Gano: We had been ordered to start our five-month deployment to WESTPAC from Pearl Harbor, our homeport, on 2 July 1977 with a transit to Guam where we would undergo some engineering modifications. Now the Glorious Fourth was a big deal in Hawaii in those days with tons of fireworks set off all over the place, and we were going to be disappointed to miss it. We were only a small ocean-going Fleet Tug of 205 feet length and a 69-man crew, but we had a big heart – we were the Big T.
Somebody, quite possibly Ned, came up with the idea that we could purchase some fireworks for our own at-sea show using some of the crew's welfare and recreation fund. Of course, Ned was the guy. You see he was, while not a Supply Corps officer, trained via the Line Officer Supply Training program (LOST – an acronym whose irony was not “lost” on any of us) course to be our little ship's Supply Officer. You might say Ned was also the SLJO. The welfare and recreation committee was rounded up and rubber-stamped the idea with a flourish, and Ned was loosed upon the community to come up with the goods.
Lundquist: Lt. (j.g.) Chuck Monsen, the Operations and Diving officer, and I went to a fireworks wholesaler in Honolulu with an armload of soda machine profits, and told the proprietor we wanted to spend our $50 to create a modest aerial display. I was amazed by the selection, especially as a kid who coveted even a single pack of illegal salutes in Massachusetts.
We didn’t want to buy just any firecrackers. People could get hurt, or somebody might sneak some and save them for future mischief. So we purchased conic fountains, smoke bombs, happy fireworks, smoke wands, worlds of silver, rainbow fountains and rocket parachutes. We bought dancing butterflies, whistling tornadoes and morning glories. We bought moon traveler rockets (with report). We bought flower scattering child rockets, gold sparklers, whistling fountains, and emerald meteors. We got a fifty percent discount. It cost us just $50.

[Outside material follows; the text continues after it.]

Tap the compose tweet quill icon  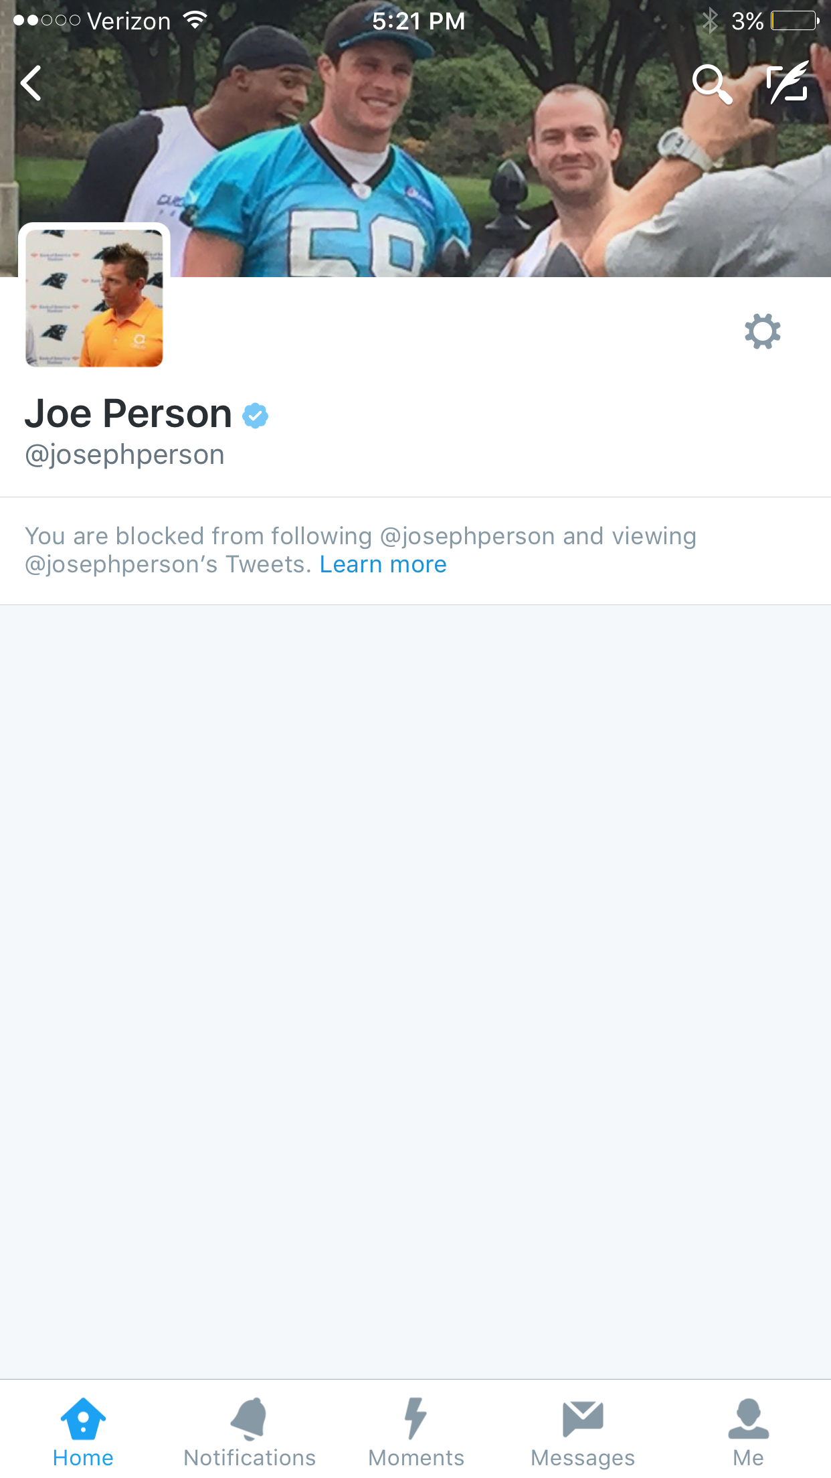[x=788, y=82]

Gano: What with the hubbub on getting prepared and then underway for our deployment, I was not much involved with what would to my mind be a minor side show involving some fireworks.
The Fourth found us at sea with a fine day on our hands. Seas were pretty calm and we were plowing along with a gentle breeze at about 12 knots on two of our four big Caterpillar D399 main engines.
The Welfare and Rec committee, with Ned leading the way, had a fine agenda for the “steel beach” afternoon. There were cockroach races, balloon tosses (actually condoms supplied by Doc, our corpsman), and various other activities including grilled meats, etc. All in all a fine success for a bunch of guys stuck at sea a couple of hundred miles or mile from and home and getting farther away every turn of the 14-foot propeller.
Lundquist: We began our holiday activities with skeet shooting. We relaxed the uniform requirement, as well.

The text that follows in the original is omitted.